From the entries below, return only the lines starting at the one that contains "Task: Click the" and ending at the one that contains "The image size is (1042, 1898).", exactly as they stand.

▸ Data excerpts:

::::

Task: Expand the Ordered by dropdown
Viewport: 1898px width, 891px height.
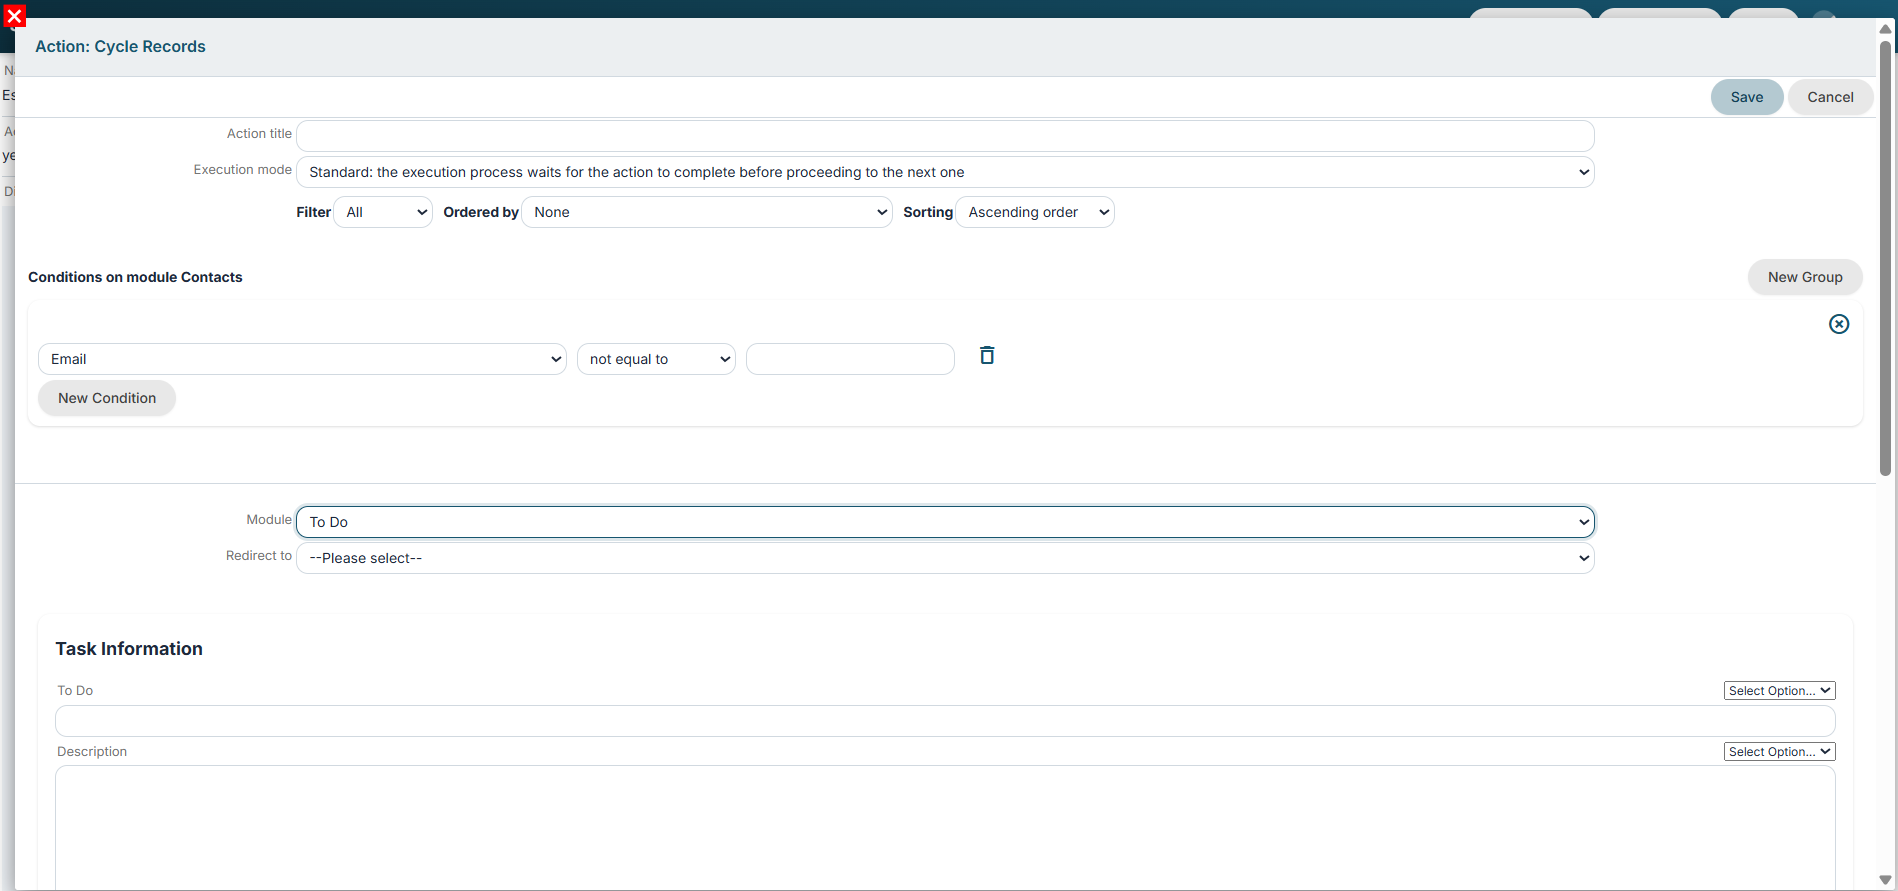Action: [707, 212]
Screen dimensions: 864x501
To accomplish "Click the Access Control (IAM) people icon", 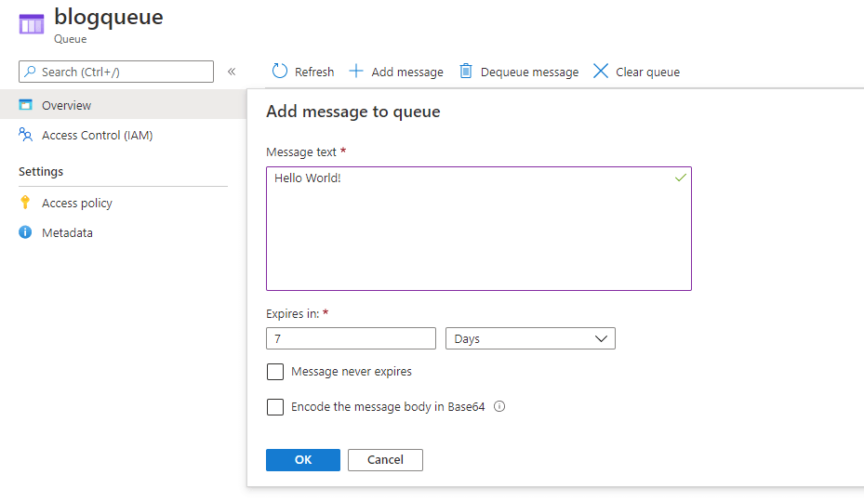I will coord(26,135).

::::

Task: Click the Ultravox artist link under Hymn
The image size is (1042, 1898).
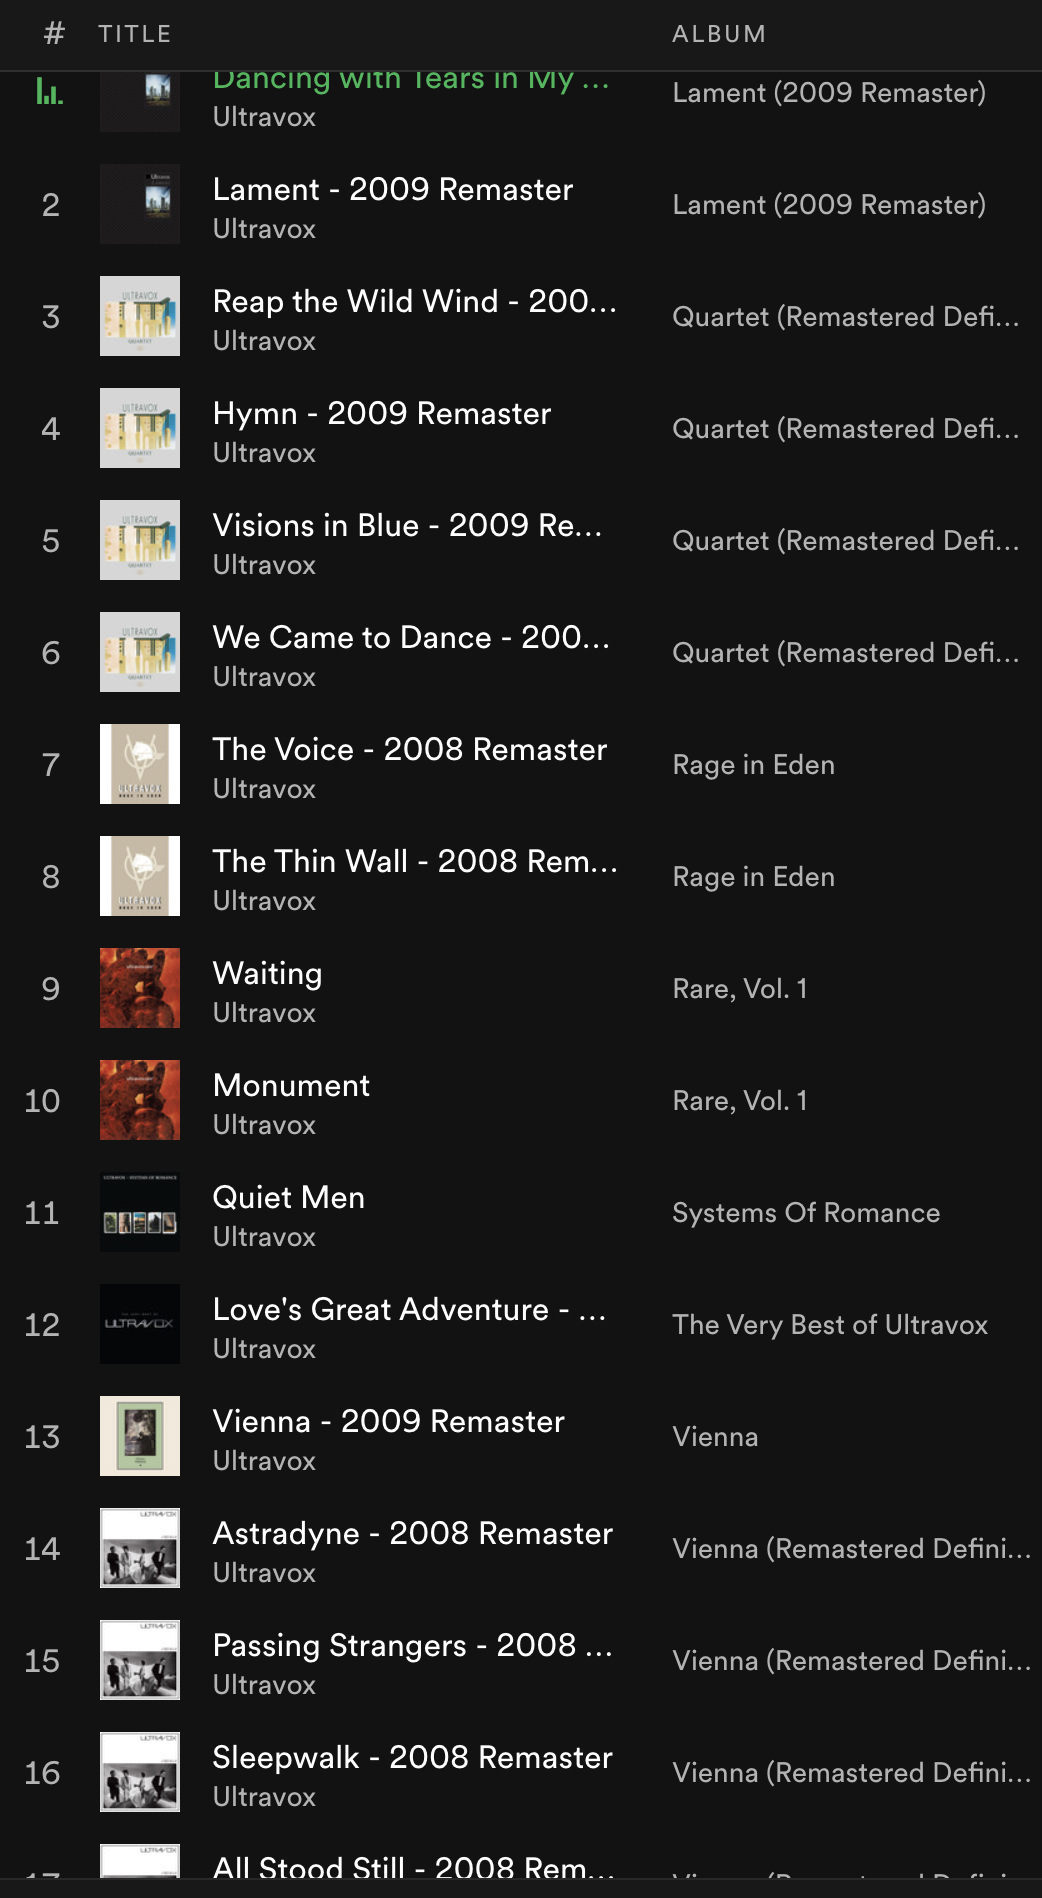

::::

▸ Result of this exercise:
Task: Click the Ultravox artist link under Hymn
The image size is (1042, 1898).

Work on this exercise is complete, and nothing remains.